Request: Copy the stretch of lines below from the one containing "Where should I" through the one containing "click(35, 272)", word for word, and leave the pictures out.

Raw data:
>>

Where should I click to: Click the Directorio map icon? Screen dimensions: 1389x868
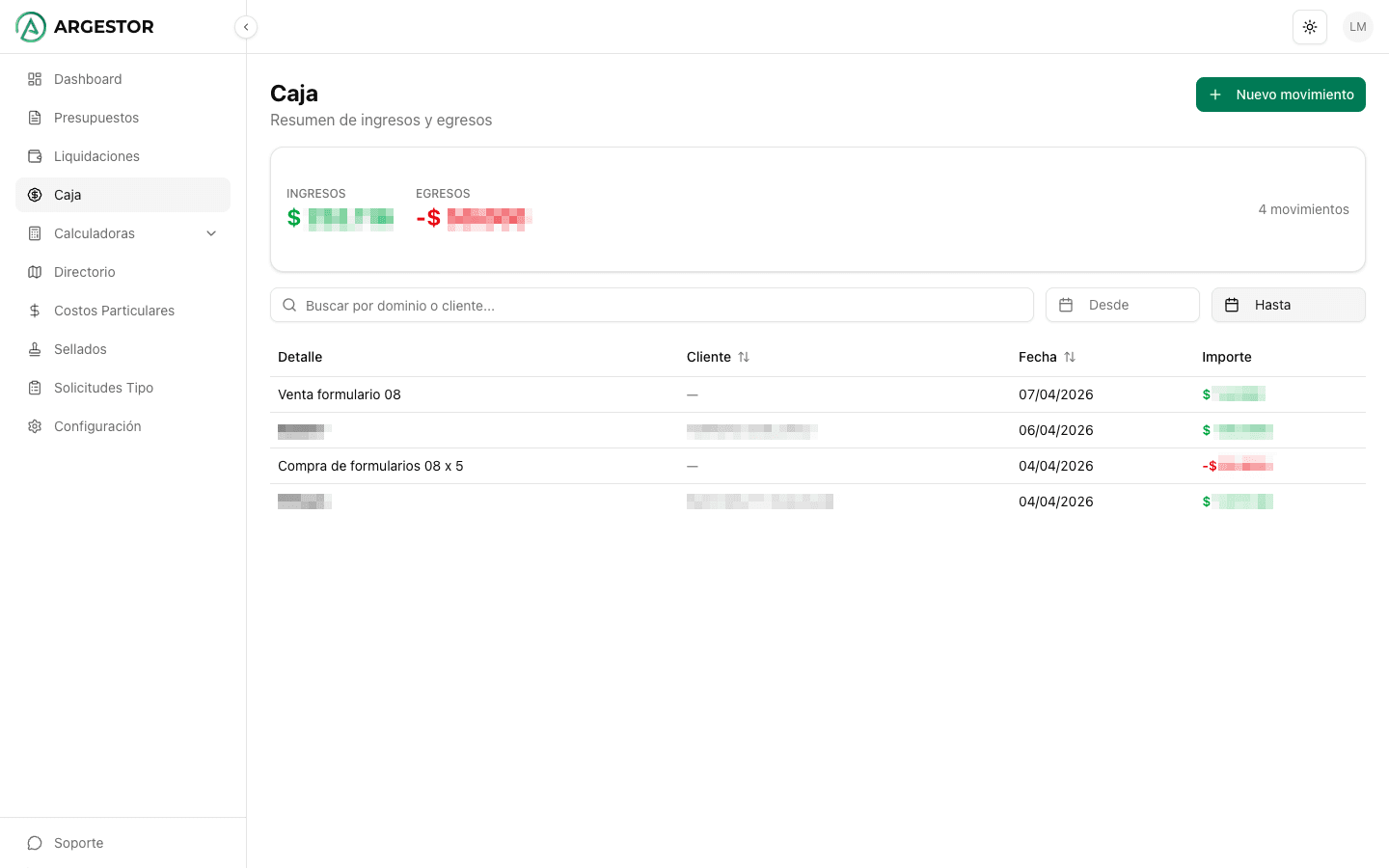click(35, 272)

<<
>>

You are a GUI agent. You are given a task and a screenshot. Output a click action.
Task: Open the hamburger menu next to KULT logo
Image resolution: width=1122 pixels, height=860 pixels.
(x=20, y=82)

<<

Task answer:
Where should I click to: Click the Directorio map icon? Screen dimensions: 1389x868
click(35, 272)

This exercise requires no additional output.